__Required work__. Give again, unaltered, the lines of the listing below that run from the line having "Show the info icon for Staat" through the line having "Task: Click the".

__Entries shown__.
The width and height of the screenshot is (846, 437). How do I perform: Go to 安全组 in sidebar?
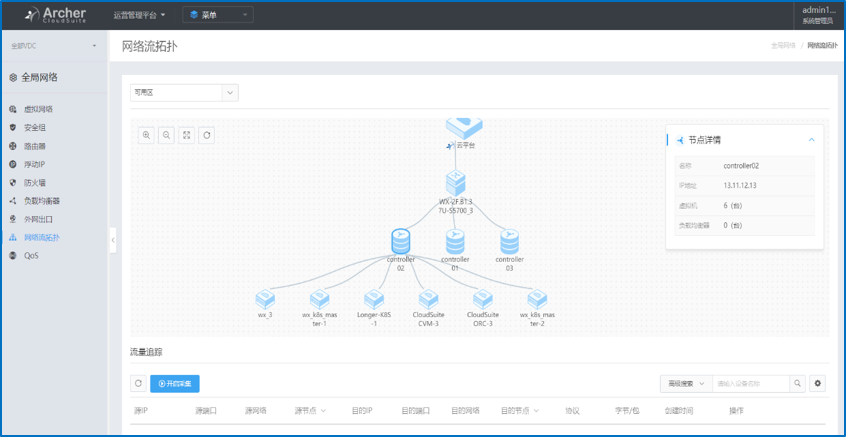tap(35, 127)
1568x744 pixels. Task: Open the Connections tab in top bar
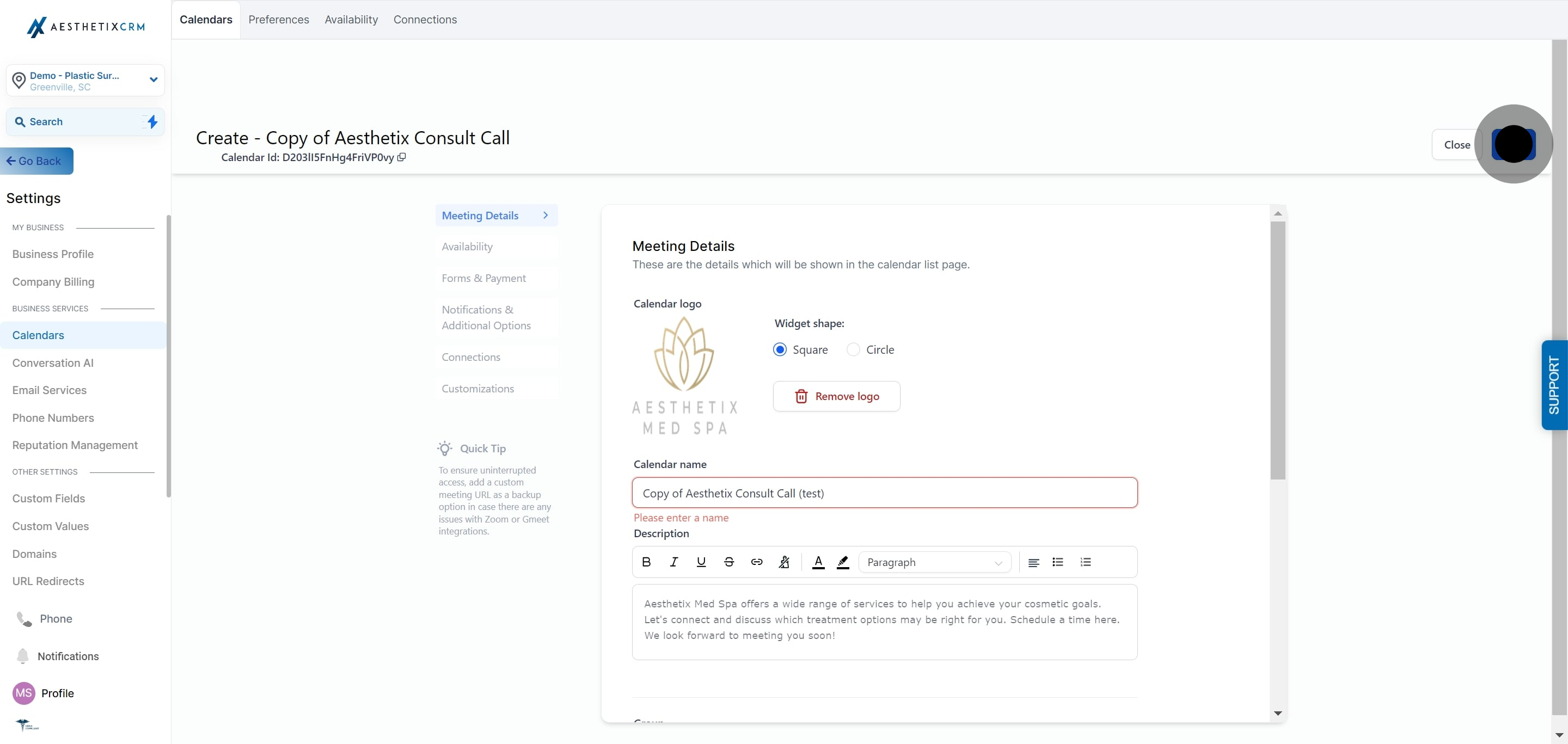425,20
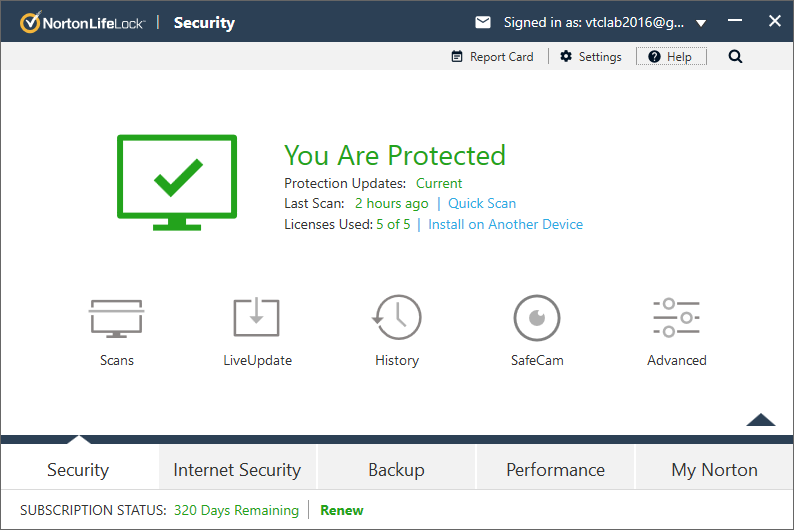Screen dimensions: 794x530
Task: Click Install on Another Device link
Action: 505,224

--

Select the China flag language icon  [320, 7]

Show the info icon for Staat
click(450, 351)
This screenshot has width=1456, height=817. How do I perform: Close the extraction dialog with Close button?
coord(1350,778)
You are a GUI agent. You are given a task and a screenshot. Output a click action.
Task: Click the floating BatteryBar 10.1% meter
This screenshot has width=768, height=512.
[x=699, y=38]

__Written response__.
Show the info icon for Staat
click(450, 351)
This screenshot has width=1456, height=817. How do I perform: Close the extraction dialog with Close button?
coord(1350,778)
You are a GUI agent. You are given a task and a screenshot. Output a click action.
Task: Click the floating BatteryBar 10.1% meter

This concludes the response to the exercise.